Quando foi em 1992, Marize Castro me convidou para escrever uma coluna semanal no extinto Jornal de Natal. Daí em diante, fui recebendo outros convites e ao longo de todos esses anos já escrevi na Tribuna do Norte, aos domingos, por quase dez anos; na Revista RN-Econômico, por quatro anos, uma coluna sobre internet, quando ninguém sabia direito o que era isso; na Revista da Telepesquisa; nos jornais Correio da Paraíba e A União, de João Pessoa; no Jornal de Hoje, de Natal; no site da Diginet; no Mossoroense; e em muitos mais outros lugares, de forma mais ou menos eventual, que eu posso me lembrar se puxar pela memória. Também passei quase um ano apresentando um bloco semanal no RN-TV 1ª edição, na TV Cabugi, que versava sobre temas que vez por outra eu tocava nas crônicas: auto-estima, motivação, comportamento. Além disso, alimentava dois ou três blogs e escrevia muito nas então listas de discussão postadas por email. E eu nem falei do Clotilde News, fanzine que mantive por dois anos tendo publicado 22 exemplares e da newsletter Umas & Outras, que durou bem uns dez anos, e era enviada semanalmente para um lista de uns 600-700 assinantes.

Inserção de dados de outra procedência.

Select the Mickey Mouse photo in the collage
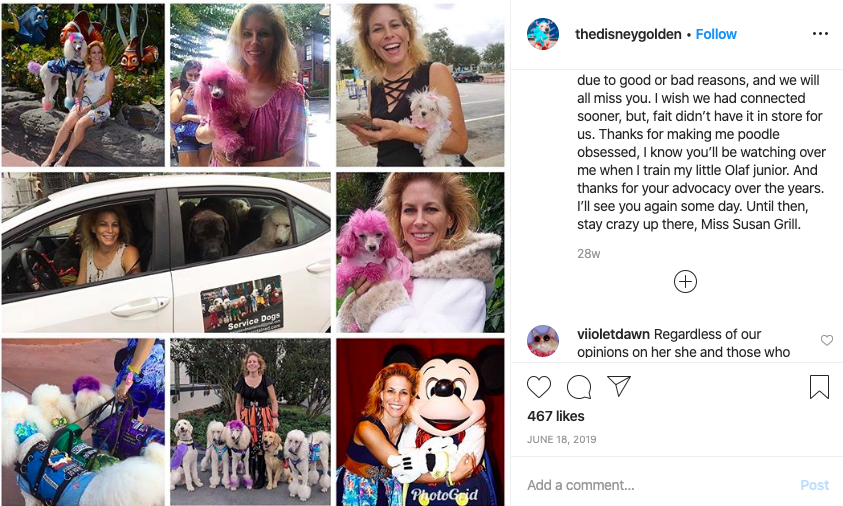Image resolution: width=843 pixels, height=506 pixels. 420,422
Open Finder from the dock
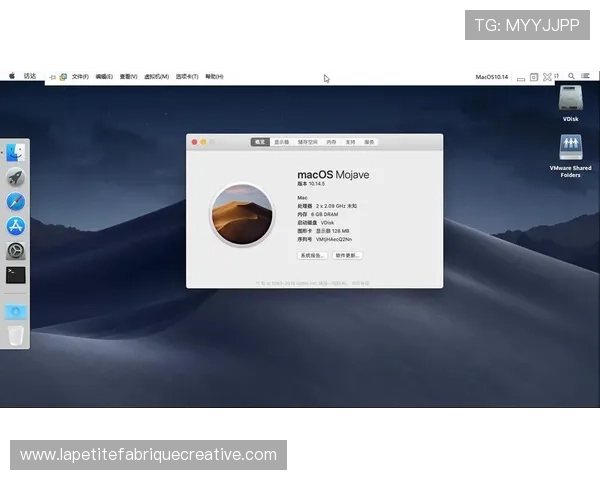The height and width of the screenshot is (480, 600). click(15, 153)
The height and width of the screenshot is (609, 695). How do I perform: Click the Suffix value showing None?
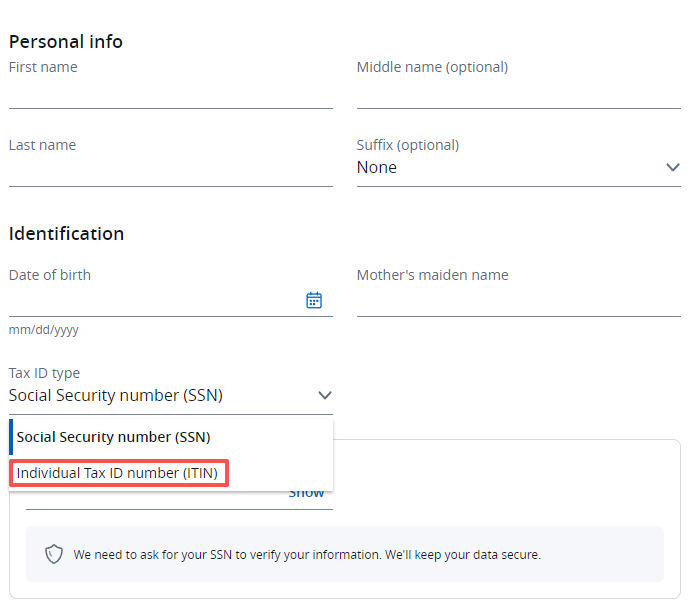[377, 168]
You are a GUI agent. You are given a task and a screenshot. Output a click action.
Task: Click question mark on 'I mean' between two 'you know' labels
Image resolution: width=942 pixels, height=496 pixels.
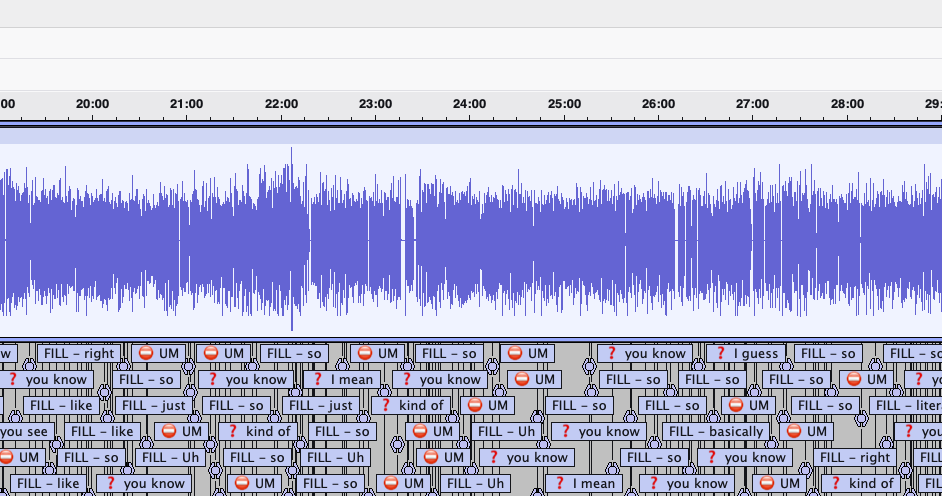pyautogui.click(x=317, y=380)
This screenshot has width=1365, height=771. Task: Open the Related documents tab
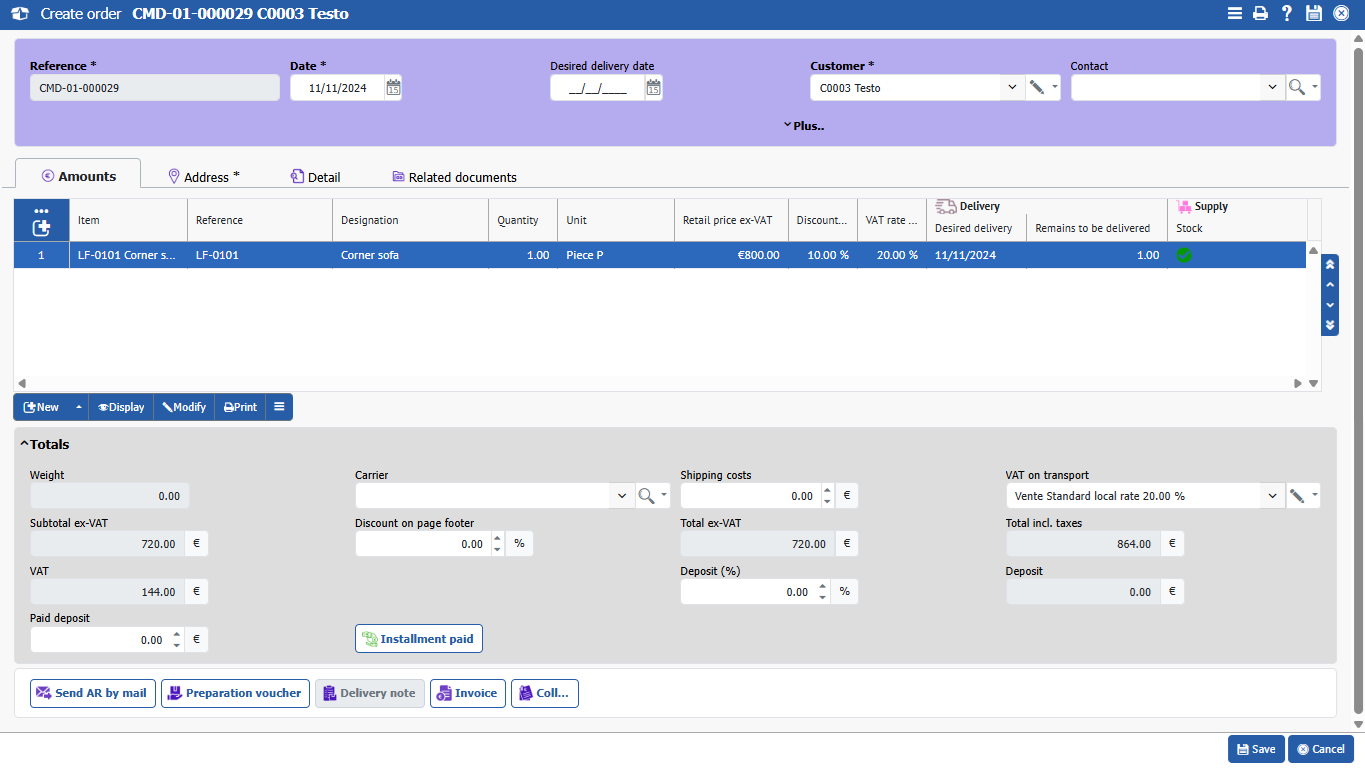point(454,177)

Era coisa muita. Ao lado disso, escrevia livros e peças, fazia teatro e mourejava nos departamentos universitários dando aulas, cursos e oficinas – e publicando trabalhos na minha área de conhecimento: saúde pública, nutrição e epidemiologia, tendo depois mudado para o teatro e a cultura popular. Parafraseando o poeta, parece que “eu era trezentas, era trezentas e cinquenta.”

Aí, quando chegou em 2010, mais ou menos, eu cansei, e parei praticamente com tudo, passando a escrever somente livros e peças de teatro. De 2010 até hoje foram oito livros – todos publicados - e seis peças de teatro – todas encenadas. Também nesses dez anos fiz outras coisas: filmes, narração profissional, ingressei de novo da UFRN em uma nova graduação, dei cursos, mantive os clubes de leitura e venho atravessando a pandemia – felizmente! – sem ter contraído a praga.

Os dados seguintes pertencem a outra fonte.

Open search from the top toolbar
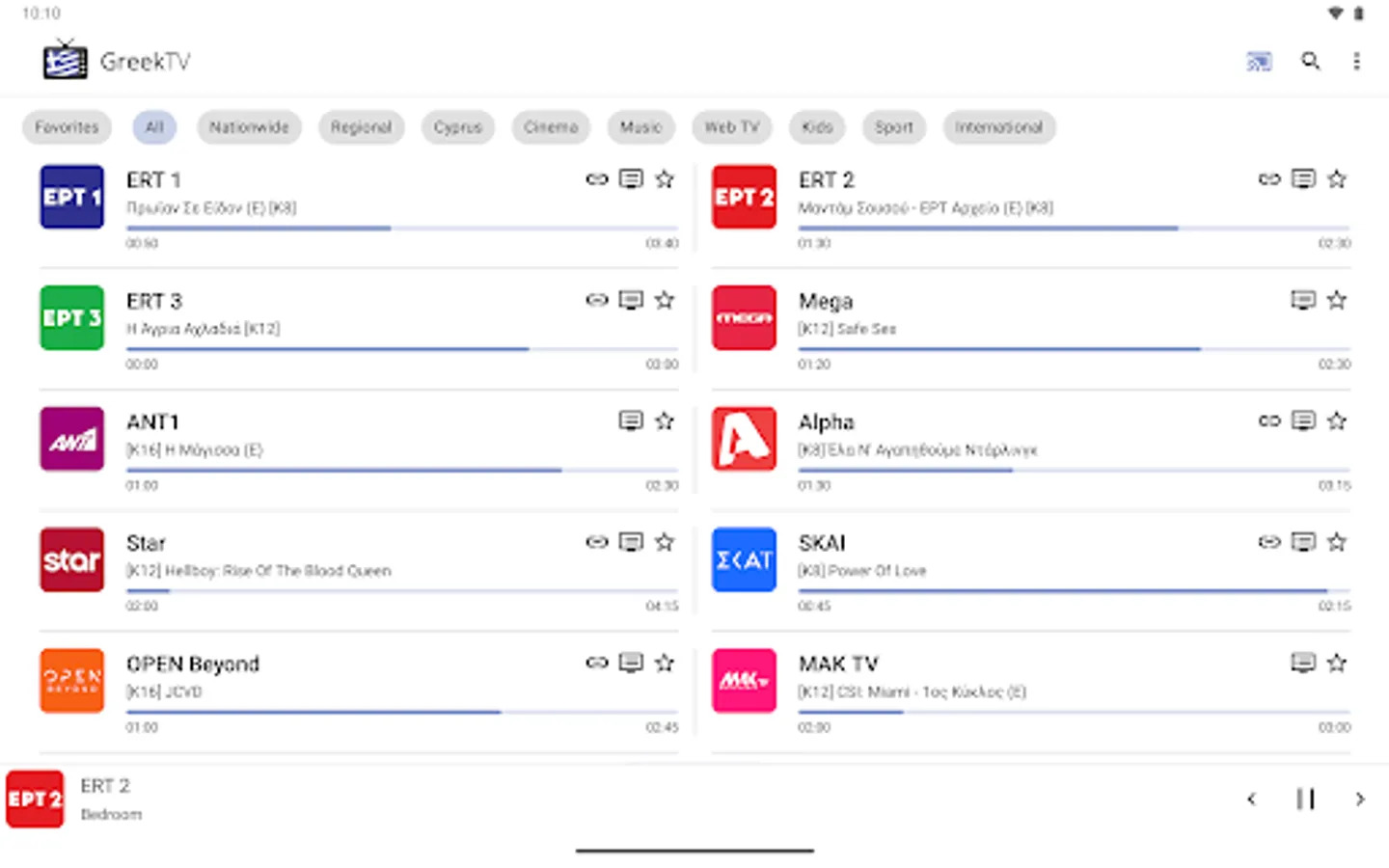Viewport: 1389px width, 868px height. [x=1311, y=61]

Revendo toda essa história, parece que já está de bom tamanho e que já produzi o suficiente para ficar cansada e parar de novo, quem sabe agora em definitivo. Recostada na poltrona, mirando o céu azul de Petrópolis ou aguardando a noite para contar os giros do Farol de Mãe Luiza como fazia diante de uma cerveja nos velhos tempos do Iara Bar, estava prestes a tomar a decisão de pendurar as sapatilhas e não fazer mais nada quando, de repente não mais que de repente, chega Cinthia Lopes e me desafia a voltar à crônica.

E aqui estou de volta. O título da coluna repete e homenageia o título da minha primeira coluna no distante ano de 1992, no Jornal de Natal. Uma brincadeira, uma blague, um deboche, “Sobre about” é este guarda-chuva semântico embaixo do qual cabe tudo, até a neblina etérea e impalpável dos dias sem inspiração e sem assunto que são o pesadelo do cronista. O “about” do título pretende vaguear pelos temas que ultimamente me são caros e constantes: o cotidiano sempre surpreendente, o envelhecimento, livros, filmes e séries, a cidade e o bairro em que habito, que percorro a esmo, procurando o espírito da noite, o terreno baldio, a nova Babilônia oculta entre as casas fechadas, janelas cegas, abandonadas no limbo dos inventários irresolvíveis.

Então, é sobre isso que vou escrever. Sobre about.